I hate housework. With a passion. I always have.
There is always something else I’d rather be doing, something more important and meaningful. Anything! Like writing, going out for lunch, spending quality time with my family, living life.
Cleaning the house together, as a family, is not quality time in my books.
I sometimes think, usually as I’m vacuuming or scrubbing the toilet, that if the world ended today I’d like to have spent my last hours doing some truly important things, not cleaning the house or doing laundry or dishes.
But this rebellious line of thinking is ridiculous because I hate having a dirty house. And it’s not going to clean itself! I hate it so much. During the Easter school holidays E and I went to London for a few days, a welcome break. However when I came back to a messy house it made me miserable.
Cleaning with J around is always a challenge. As soon as I tidy he pulls everything out. I try to clean the patio doors, he tries to help but merely smears his sticky hands all over the area I have cleaned.
Talking of sticky fingers, how come children’s hands always feel clammy and sticky?
I usually clean the house during the week, leaving the weekends for family time. I complain and grunt and groan and mope about it when it is messy. But now, after cleaning it every day for a week I feel happier and we can have family time.
I remember being about ten years old, sitting on a step outside our house cleaning my shoes. It was one of the jobs we were given to do. I hated that chore so much and even now I detest cleaning shoes. Maybe because there was always something else I would rather be doing.
I still have the same feeling about many house hold chores, they have to be done but there is always something better to do.
I heard my daughter mumble the other day when I asked her to tidy her room. Which means, I guess, that we’re doing something right. She will grow up knowing how to do important things like ironing and cleaning, and she will have a sense of responsibility and an understanding of the importance of contributing to the running of the household. And as a bonus, she will make some one very happy one day because she won’t live in mess and filth. Or maybe she will, in rebellion, but I won’t have to live with her at that point.

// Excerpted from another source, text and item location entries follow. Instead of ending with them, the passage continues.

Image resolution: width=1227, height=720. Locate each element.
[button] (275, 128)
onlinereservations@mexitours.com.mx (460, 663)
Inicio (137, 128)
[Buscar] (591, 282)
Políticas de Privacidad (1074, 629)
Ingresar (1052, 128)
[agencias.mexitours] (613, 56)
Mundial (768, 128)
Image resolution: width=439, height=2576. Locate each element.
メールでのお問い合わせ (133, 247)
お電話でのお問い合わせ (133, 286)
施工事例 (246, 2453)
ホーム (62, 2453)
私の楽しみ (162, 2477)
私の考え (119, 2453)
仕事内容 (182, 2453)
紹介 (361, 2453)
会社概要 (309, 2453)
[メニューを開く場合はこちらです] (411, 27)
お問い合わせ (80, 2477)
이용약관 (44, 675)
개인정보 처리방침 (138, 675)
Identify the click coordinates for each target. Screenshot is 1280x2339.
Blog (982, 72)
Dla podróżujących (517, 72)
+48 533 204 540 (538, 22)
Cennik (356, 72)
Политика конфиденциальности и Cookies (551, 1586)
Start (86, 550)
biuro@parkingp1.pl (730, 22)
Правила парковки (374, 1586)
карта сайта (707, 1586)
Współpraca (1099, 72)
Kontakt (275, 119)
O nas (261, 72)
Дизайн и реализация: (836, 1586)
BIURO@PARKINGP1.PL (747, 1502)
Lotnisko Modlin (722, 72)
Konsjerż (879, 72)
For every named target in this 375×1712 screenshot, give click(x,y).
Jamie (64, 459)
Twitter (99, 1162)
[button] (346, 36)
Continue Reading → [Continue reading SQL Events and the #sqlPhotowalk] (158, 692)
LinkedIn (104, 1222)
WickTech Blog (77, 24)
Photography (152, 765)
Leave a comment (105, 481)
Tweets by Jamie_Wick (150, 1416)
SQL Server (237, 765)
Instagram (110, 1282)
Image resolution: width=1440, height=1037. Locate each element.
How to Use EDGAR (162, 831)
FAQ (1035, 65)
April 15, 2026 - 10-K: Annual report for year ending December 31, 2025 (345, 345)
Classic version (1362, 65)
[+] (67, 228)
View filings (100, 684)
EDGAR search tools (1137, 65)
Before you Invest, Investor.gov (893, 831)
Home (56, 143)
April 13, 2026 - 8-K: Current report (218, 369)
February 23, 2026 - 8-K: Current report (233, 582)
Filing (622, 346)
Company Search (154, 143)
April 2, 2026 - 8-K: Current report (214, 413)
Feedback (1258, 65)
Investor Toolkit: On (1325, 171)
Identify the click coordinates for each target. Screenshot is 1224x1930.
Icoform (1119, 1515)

Sometimes you have to do the things you hate to do. I know she is only little and she normally loves helping out. However this is life. She might as well learn that now.
Sometimes, you have to clean the house, do the chores and help out.
But as long as you have a family that suffers through it with you it doesn’t seem as bad.
And when the chores are finished – and they’ll be finished faster if we all work together – we can go out and play, have some fun family time. Which I think is important and what life is all about.